BEGIN DATA FOR THE TASK

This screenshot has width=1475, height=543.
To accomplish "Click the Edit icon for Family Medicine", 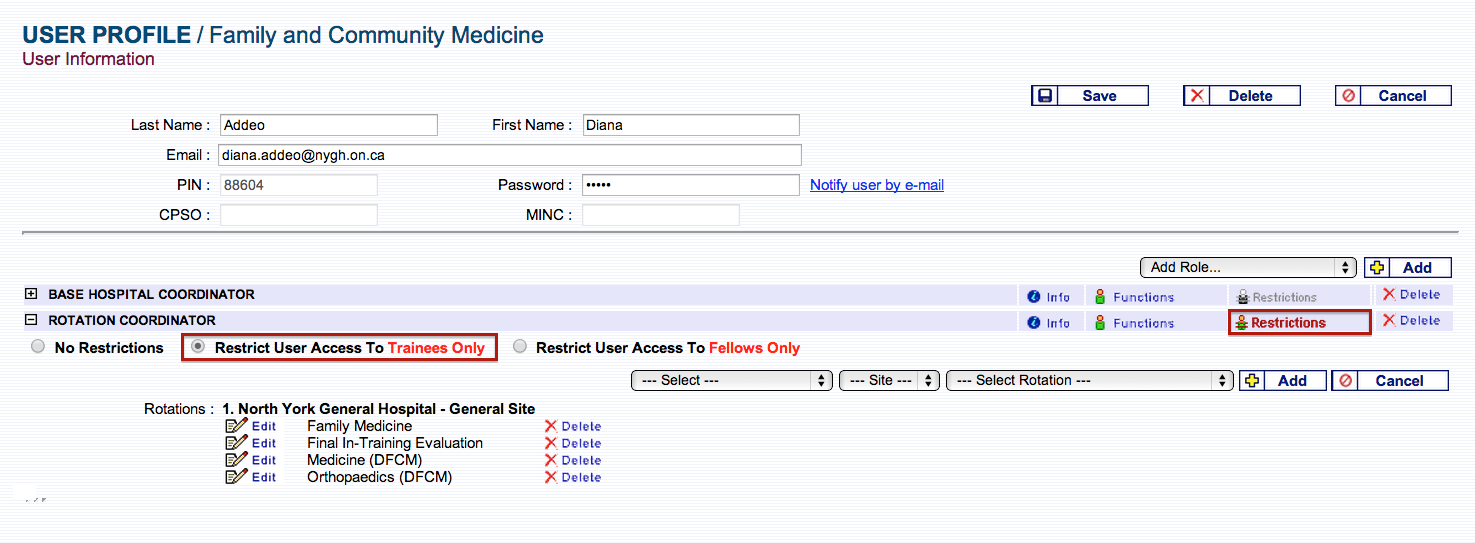I will [237, 426].
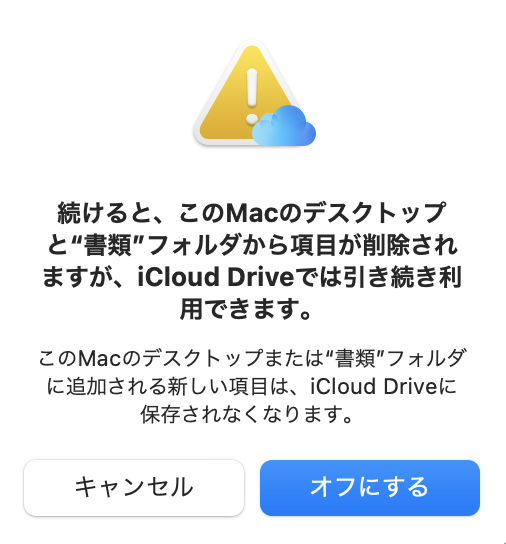The image size is (506, 544).
Task: Click the blue iCloud cloud badge
Action: pyautogui.click(x=284, y=126)
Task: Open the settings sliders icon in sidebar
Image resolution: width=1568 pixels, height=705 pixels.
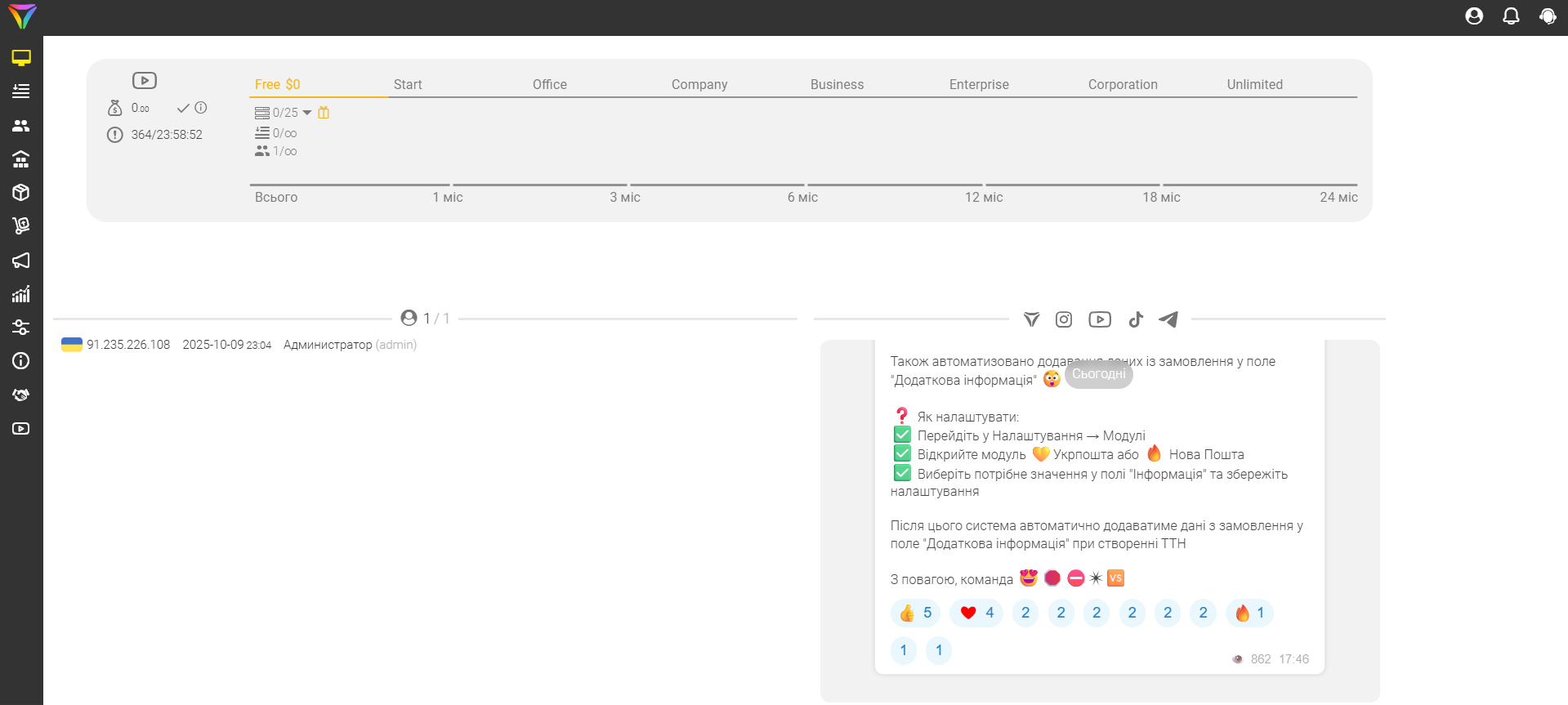Action: [21, 328]
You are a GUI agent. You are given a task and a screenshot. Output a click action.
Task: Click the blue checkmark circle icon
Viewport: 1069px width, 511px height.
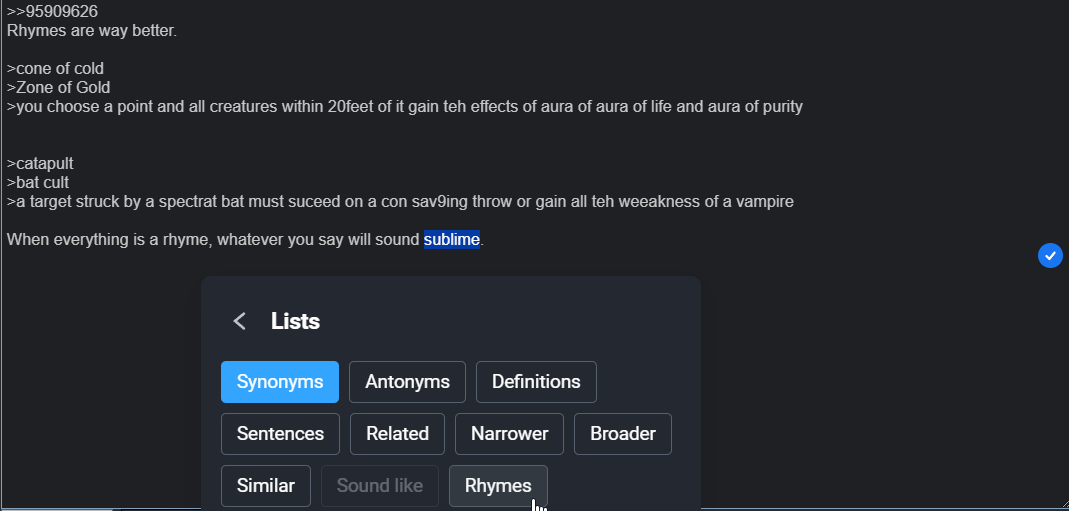coord(1050,256)
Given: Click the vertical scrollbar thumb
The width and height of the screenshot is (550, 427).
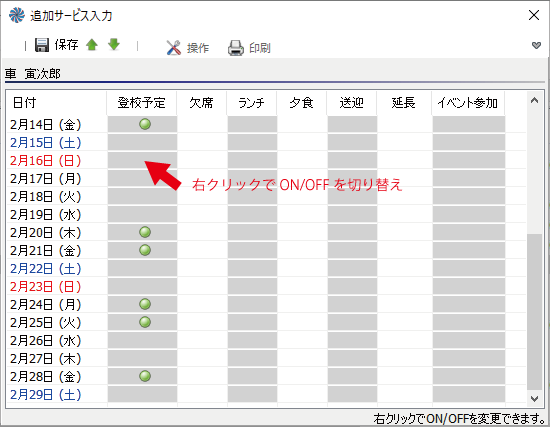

END DATA FOR THE TASK

WHAT THE TASK ASKS: Reproduce exactly, and only, the lines from the one containing "Viewport: 1069px width, 511px height." through the last line of the records above, both included, leaving out any pictures.

SOLUTION:
Viewport: 1069px width, 511px height.
coord(1050,256)
Given: Click the vertical scrollbar thumb
The width and height of the screenshot is (550, 427).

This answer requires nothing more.